[Records drawn from a dataset]
····················

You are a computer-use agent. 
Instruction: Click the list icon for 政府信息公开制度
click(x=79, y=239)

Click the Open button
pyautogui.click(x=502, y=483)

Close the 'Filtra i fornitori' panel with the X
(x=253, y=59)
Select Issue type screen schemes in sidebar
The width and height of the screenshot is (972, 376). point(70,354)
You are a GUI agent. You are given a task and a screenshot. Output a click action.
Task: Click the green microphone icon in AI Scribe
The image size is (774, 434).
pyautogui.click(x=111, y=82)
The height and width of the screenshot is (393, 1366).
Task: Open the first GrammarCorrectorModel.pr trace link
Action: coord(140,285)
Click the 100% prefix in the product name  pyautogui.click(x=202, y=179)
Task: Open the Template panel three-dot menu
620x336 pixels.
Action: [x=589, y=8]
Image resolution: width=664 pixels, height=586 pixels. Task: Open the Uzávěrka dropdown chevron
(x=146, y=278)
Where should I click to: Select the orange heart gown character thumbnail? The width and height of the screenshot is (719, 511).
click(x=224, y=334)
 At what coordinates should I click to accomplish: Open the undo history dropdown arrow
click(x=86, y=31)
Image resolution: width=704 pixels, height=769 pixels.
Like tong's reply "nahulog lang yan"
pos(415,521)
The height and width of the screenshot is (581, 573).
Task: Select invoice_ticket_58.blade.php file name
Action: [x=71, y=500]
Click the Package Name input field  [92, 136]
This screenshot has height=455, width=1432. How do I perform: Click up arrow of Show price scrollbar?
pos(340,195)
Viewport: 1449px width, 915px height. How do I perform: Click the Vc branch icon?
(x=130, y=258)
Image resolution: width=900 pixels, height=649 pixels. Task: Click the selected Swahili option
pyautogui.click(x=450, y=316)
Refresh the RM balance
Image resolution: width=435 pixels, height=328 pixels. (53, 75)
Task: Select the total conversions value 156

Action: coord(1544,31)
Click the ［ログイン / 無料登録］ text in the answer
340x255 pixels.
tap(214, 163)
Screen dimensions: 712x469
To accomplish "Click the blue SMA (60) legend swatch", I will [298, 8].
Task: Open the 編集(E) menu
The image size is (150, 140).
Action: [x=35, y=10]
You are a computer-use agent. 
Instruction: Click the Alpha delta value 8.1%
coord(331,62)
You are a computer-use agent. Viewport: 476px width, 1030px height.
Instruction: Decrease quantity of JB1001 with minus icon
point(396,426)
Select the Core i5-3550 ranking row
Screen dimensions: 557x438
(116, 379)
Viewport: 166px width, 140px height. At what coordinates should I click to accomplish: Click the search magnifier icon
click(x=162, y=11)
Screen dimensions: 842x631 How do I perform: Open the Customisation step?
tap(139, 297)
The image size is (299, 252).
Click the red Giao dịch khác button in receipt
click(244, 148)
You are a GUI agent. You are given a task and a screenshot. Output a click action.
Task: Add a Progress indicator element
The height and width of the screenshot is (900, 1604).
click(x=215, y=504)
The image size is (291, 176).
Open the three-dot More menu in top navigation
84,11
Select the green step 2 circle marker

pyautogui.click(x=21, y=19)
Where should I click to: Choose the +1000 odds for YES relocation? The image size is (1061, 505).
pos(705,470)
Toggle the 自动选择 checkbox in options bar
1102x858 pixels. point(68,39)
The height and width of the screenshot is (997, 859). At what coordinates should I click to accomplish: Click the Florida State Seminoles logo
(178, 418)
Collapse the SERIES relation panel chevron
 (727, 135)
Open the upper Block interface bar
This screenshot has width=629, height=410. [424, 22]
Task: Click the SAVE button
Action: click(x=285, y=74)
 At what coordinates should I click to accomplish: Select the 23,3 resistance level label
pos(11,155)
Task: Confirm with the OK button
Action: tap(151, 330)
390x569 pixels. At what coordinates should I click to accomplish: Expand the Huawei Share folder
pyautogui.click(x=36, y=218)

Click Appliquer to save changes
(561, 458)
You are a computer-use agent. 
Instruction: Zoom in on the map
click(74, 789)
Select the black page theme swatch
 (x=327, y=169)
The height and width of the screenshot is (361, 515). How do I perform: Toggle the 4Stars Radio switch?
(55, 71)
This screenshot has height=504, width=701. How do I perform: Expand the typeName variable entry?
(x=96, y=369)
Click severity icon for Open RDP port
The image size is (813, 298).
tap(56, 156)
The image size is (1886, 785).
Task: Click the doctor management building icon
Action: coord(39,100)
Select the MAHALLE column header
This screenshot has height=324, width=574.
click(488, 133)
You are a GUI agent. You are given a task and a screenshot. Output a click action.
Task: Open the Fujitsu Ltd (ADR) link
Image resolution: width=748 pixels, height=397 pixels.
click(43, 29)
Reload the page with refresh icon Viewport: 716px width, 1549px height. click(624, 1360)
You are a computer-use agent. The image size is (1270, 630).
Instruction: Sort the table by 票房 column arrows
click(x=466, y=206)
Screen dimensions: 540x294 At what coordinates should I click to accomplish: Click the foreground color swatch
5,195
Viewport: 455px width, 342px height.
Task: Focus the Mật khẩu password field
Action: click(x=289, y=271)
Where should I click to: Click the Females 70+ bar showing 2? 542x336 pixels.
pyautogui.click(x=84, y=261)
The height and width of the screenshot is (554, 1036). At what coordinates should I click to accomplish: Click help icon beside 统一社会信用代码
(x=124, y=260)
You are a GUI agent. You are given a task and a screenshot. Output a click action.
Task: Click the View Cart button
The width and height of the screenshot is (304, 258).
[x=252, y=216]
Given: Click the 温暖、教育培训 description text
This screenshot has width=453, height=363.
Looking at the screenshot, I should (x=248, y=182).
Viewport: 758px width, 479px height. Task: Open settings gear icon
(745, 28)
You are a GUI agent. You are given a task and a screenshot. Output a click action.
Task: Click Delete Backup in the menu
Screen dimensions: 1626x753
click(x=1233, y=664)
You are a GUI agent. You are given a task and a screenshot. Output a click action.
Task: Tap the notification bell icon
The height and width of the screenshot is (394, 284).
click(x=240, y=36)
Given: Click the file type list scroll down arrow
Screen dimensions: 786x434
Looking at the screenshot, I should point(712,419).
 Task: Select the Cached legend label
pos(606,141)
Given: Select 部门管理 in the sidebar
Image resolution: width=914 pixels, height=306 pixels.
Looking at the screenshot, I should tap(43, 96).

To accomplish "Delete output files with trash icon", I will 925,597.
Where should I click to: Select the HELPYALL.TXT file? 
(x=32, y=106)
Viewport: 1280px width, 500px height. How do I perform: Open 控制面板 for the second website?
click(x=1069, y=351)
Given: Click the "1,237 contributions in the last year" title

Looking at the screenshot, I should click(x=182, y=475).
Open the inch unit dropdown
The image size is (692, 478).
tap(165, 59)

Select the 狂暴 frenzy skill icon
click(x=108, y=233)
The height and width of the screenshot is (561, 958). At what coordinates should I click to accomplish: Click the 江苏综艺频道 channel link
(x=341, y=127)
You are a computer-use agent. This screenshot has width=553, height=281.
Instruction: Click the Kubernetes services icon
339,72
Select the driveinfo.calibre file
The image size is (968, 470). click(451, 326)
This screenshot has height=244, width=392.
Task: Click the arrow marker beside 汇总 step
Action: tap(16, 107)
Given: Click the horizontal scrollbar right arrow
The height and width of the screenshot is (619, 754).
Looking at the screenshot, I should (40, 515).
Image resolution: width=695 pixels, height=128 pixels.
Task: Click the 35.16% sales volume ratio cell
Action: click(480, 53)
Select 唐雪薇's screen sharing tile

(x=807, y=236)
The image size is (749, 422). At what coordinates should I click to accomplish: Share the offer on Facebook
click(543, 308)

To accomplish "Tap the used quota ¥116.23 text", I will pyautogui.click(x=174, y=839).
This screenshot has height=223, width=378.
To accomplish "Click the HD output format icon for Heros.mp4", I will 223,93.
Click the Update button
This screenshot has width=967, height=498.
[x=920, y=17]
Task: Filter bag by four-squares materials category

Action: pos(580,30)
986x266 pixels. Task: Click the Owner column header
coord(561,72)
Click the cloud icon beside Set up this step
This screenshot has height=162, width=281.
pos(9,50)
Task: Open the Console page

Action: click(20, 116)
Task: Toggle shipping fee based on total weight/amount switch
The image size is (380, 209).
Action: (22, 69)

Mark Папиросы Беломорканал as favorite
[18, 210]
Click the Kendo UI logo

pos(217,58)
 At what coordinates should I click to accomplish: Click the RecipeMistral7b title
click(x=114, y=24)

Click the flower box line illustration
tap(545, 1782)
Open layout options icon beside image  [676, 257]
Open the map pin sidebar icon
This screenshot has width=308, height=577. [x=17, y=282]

····················

- **Exercise instructions**
The lines needed run from the first line of the data through the line containing "Image resolution: width=704"; give them again exactly and nothing else.

- **Output of the task**
You are a computer-use agent. 
Instruction: Click the list icon for 政府信息公开制度
click(x=79, y=239)

Click the Open button
pyautogui.click(x=502, y=483)

Close the 'Filtra i fornitori' panel with the X
(x=253, y=59)
Select Issue type screen schemes in sidebar
The width and height of the screenshot is (972, 376). point(70,354)
You are a GUI agent. You are given a task and a screenshot. Output a click action.
Task: Click the green microphone icon in AI Scribe
The image size is (774, 434).
pyautogui.click(x=111, y=82)
The height and width of the screenshot is (393, 1366).
Task: Open the first GrammarCorrectorModel.pr trace link
Action: coord(140,285)
Click the 100% prefix in the product name  pyautogui.click(x=202, y=179)
Task: Open the Template panel three-dot menu
620x336 pixels.
Action: [x=589, y=8]
Image resolution: width=664 pixels, height=586 pixels. Task: Open the Uzávěrka dropdown chevron
(x=146, y=278)
Where should I click to: Select the orange heart gown character thumbnail? The width and height of the screenshot is (719, 511).
click(x=224, y=334)
 At what coordinates should I click to accomplish: Open the undo history dropdown arrow
click(x=86, y=31)
Image resolution: width=704 pixels, height=769 pixels.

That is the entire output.